Last Christmas (for many MPs?)

Ipswich used to have an MP called Ken Weech, whom despite being a Labourite was generally held in some regard by the whole town. He was not ambitious, never aspired to the ministerial ladder, was happy on the back benches and was known as a fair-dealer without pronounced views. Every year on this weekend, after Parliament had risen, he'd spend two or three hours just standing about on Cornhill, outside the Town Hall, on his own, just shaking hands and making friendly small-talk with constituents. He was rarely unengaged - no-one was deterred from approaching him, he wasn't scary or pompous and he consequently generally had a constantly shifting audience of two or three around him. 

He had a smooth way with the occassional pest who wanted a disputatious monopoly of his time - he'd just turn slickly to a passing shopper, smile, extend his hand and freeze the pest over his left shoulder. Likewise, he'd be gone before the customers of Mannings and the Golden Lion on the adjacent side of Cornhill spilled out after lunch, neatly avoiding the drunks. 

We used to sit in the front window seats at Mannings and watch him at work. He was a pro - it was a joy to see. People were genuinely happy to meet and greet their MP, and the brief encounters enhanced a tedious pre-Christmas shopping scramble for many. It was one of those little social happenings from which everyone got something. All credit to him. 

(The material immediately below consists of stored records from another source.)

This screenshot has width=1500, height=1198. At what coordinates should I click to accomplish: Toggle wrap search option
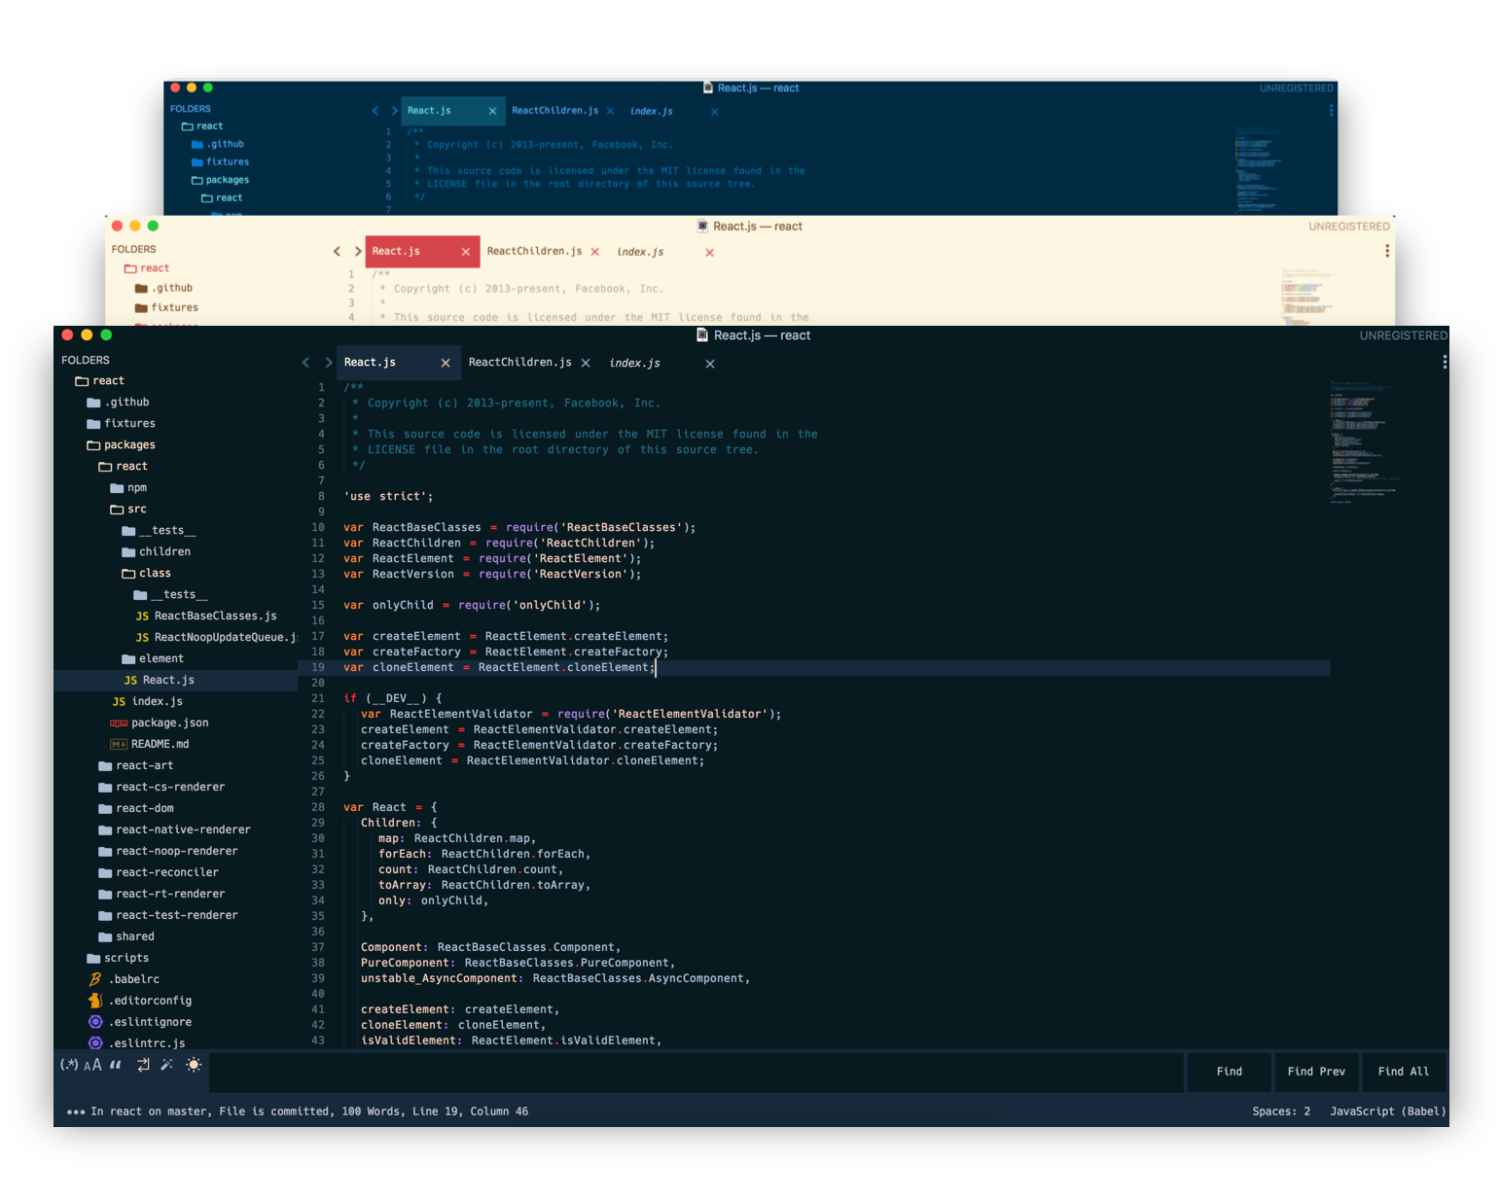coord(142,1064)
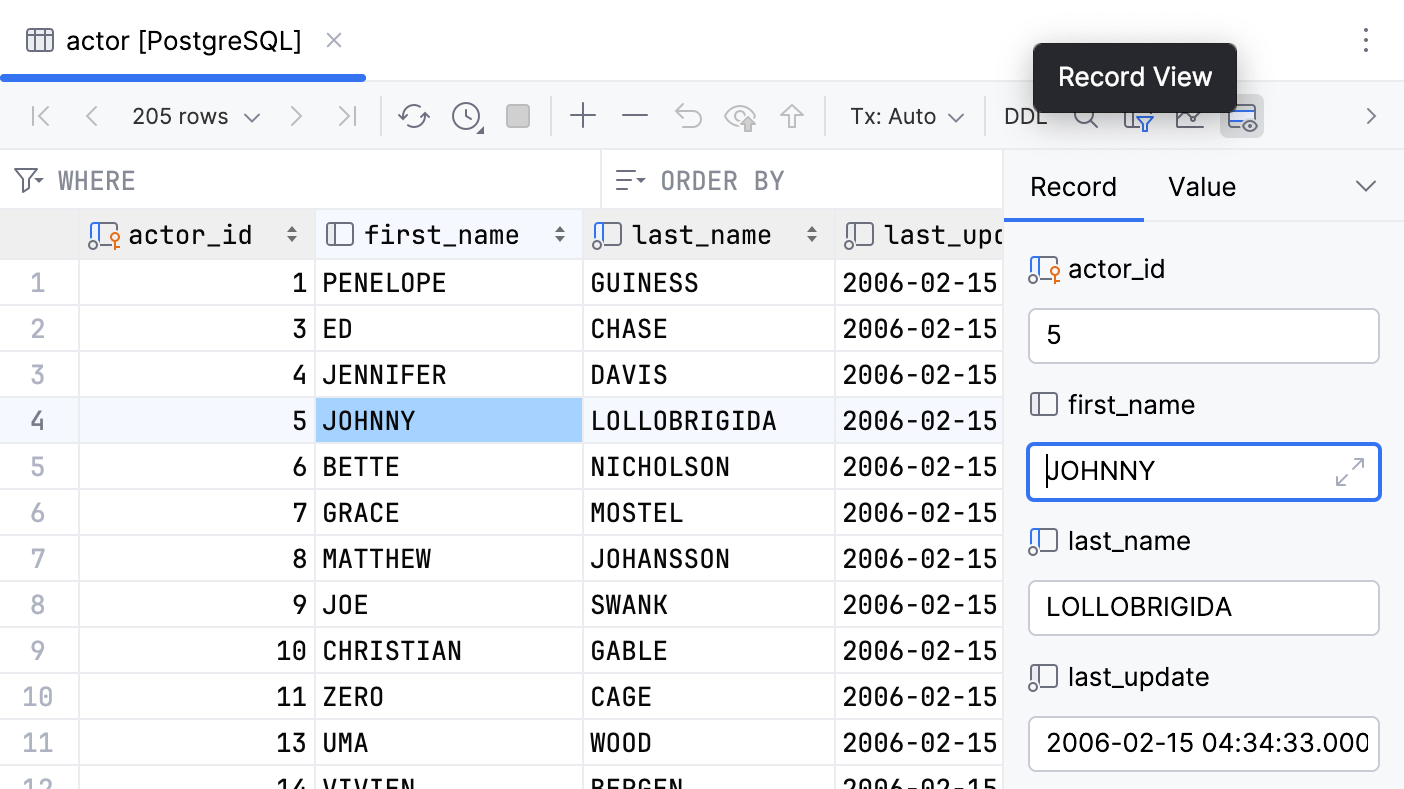Add a new row with plus icon

click(583, 117)
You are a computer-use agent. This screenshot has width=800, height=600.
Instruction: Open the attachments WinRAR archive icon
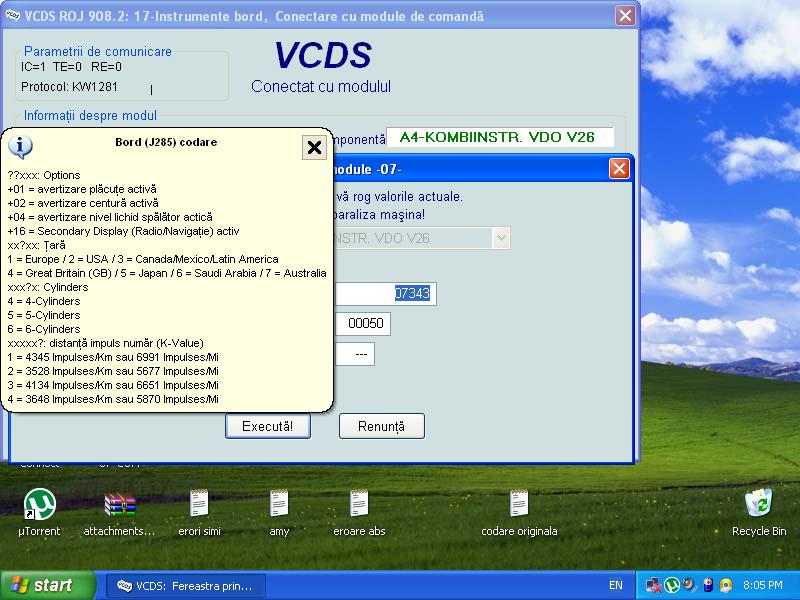click(x=119, y=504)
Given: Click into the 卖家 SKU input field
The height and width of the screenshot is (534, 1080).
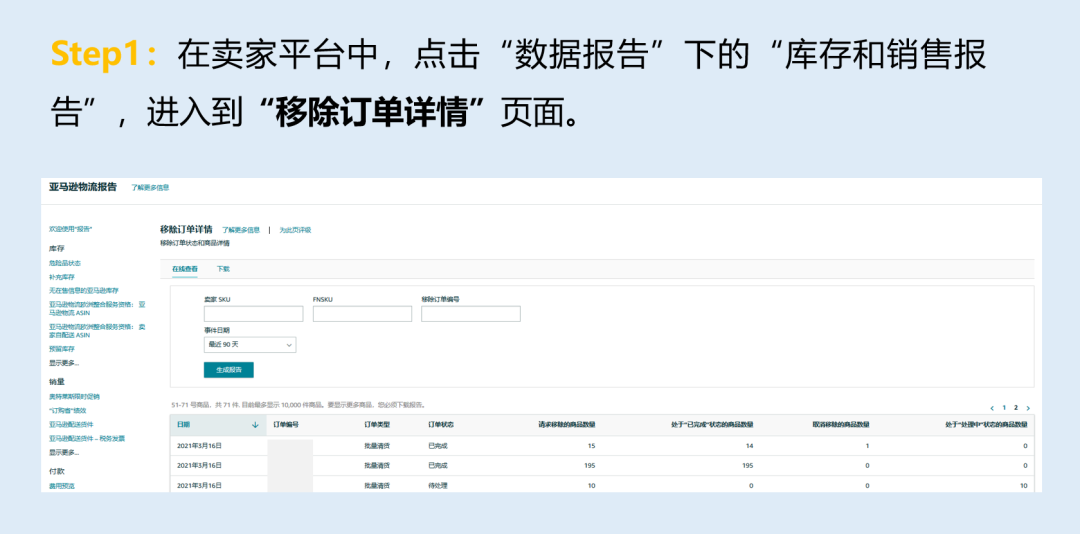Looking at the screenshot, I should (253, 314).
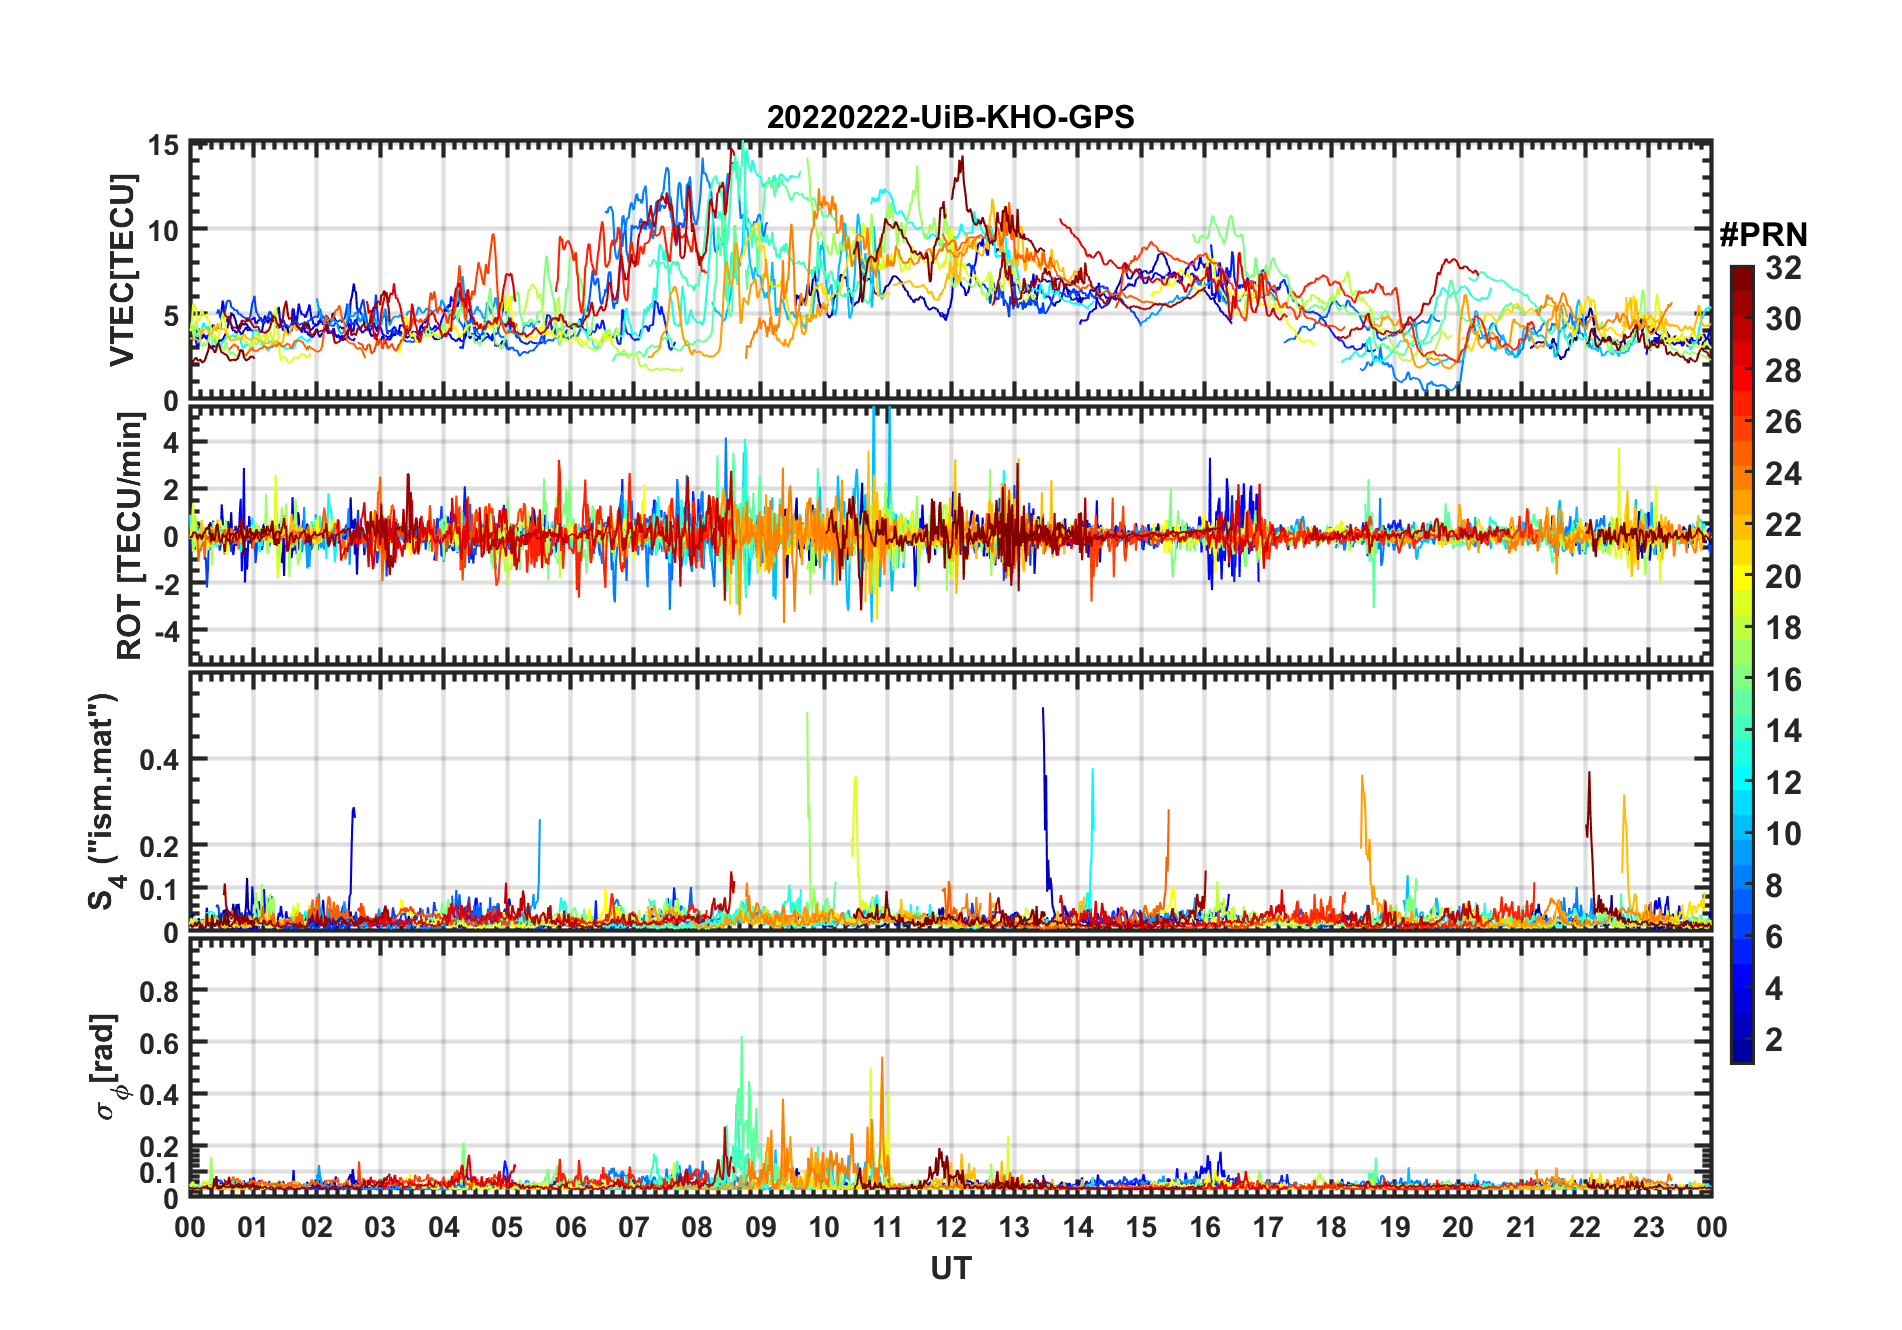The height and width of the screenshot is (1330, 1902).
Task: Click the 06 hour tick on the UT axis
Action: coord(570,1227)
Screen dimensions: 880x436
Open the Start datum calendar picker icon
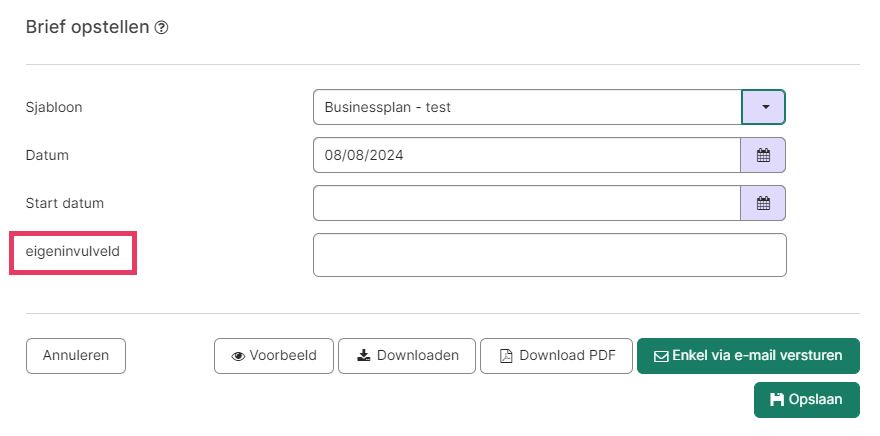(763, 203)
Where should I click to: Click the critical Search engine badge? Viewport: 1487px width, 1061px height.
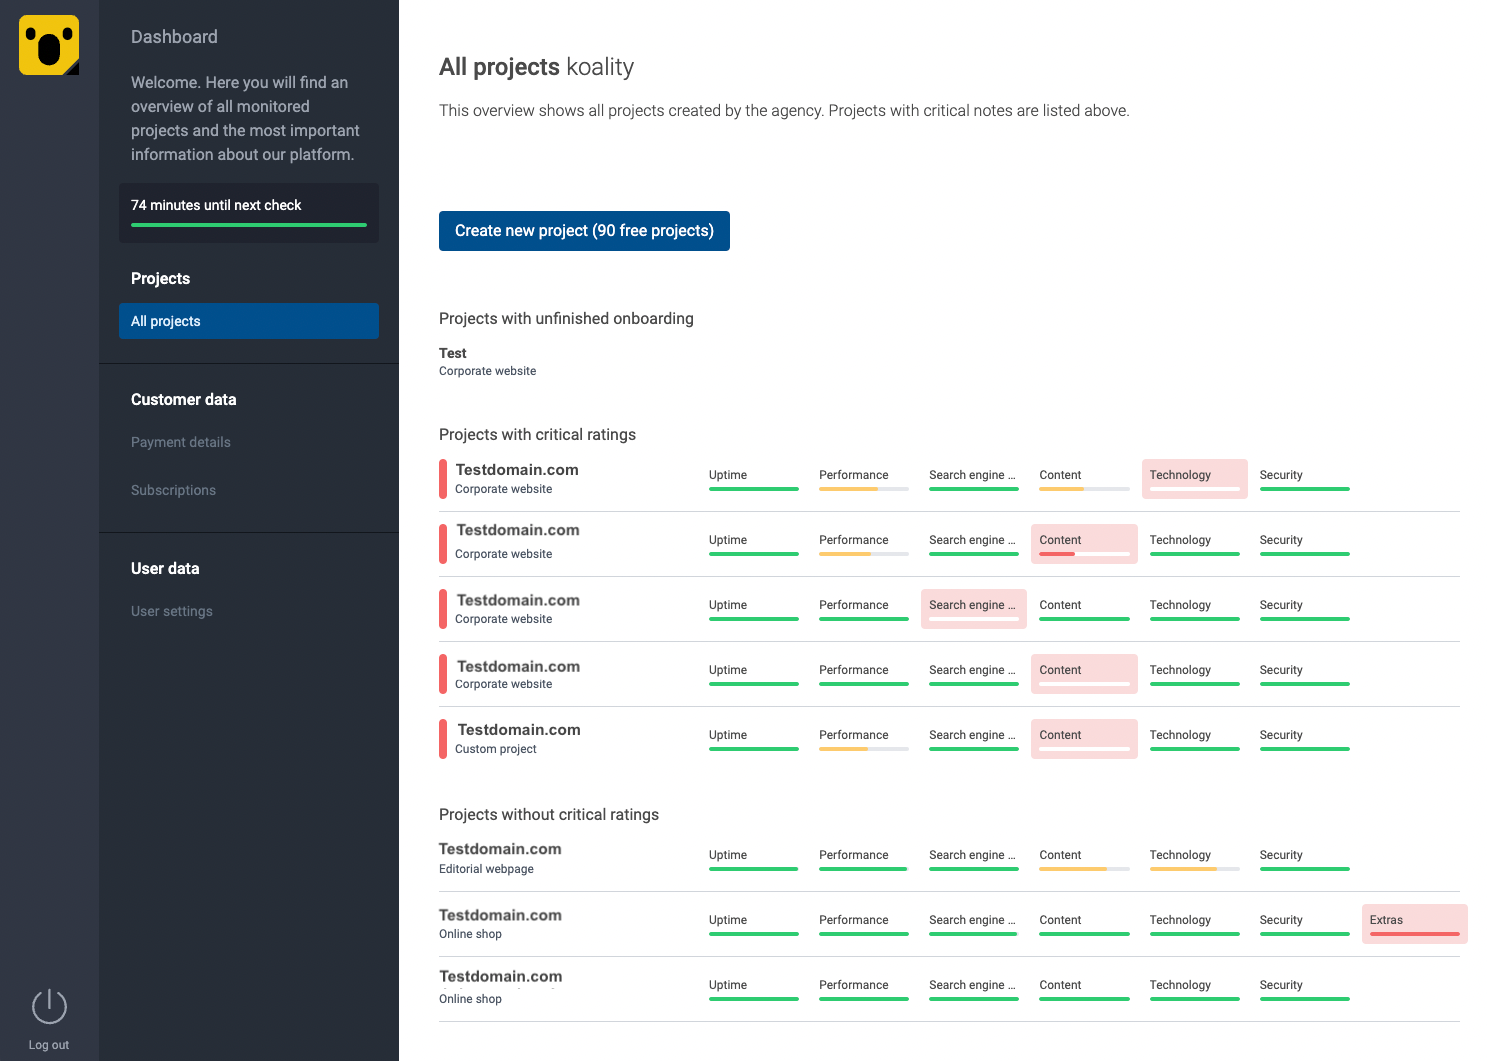[973, 608]
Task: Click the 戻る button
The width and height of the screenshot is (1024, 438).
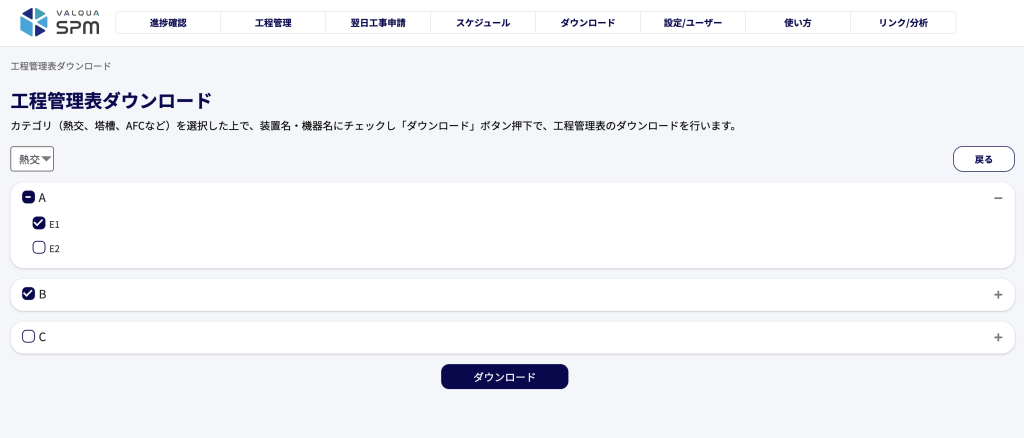Action: point(984,159)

I'm sure he's not the only MP to have done this, or who will contemplating doing similar today. Except that many will be facing constituents for whom Brexit has been an enforced diet for months, and many, particularly from my own Party, will be facing constituents anxious to hear their MP's reasons for not supporting the constituency's Leave vote in the Commons (or, more rarely, Remain vote).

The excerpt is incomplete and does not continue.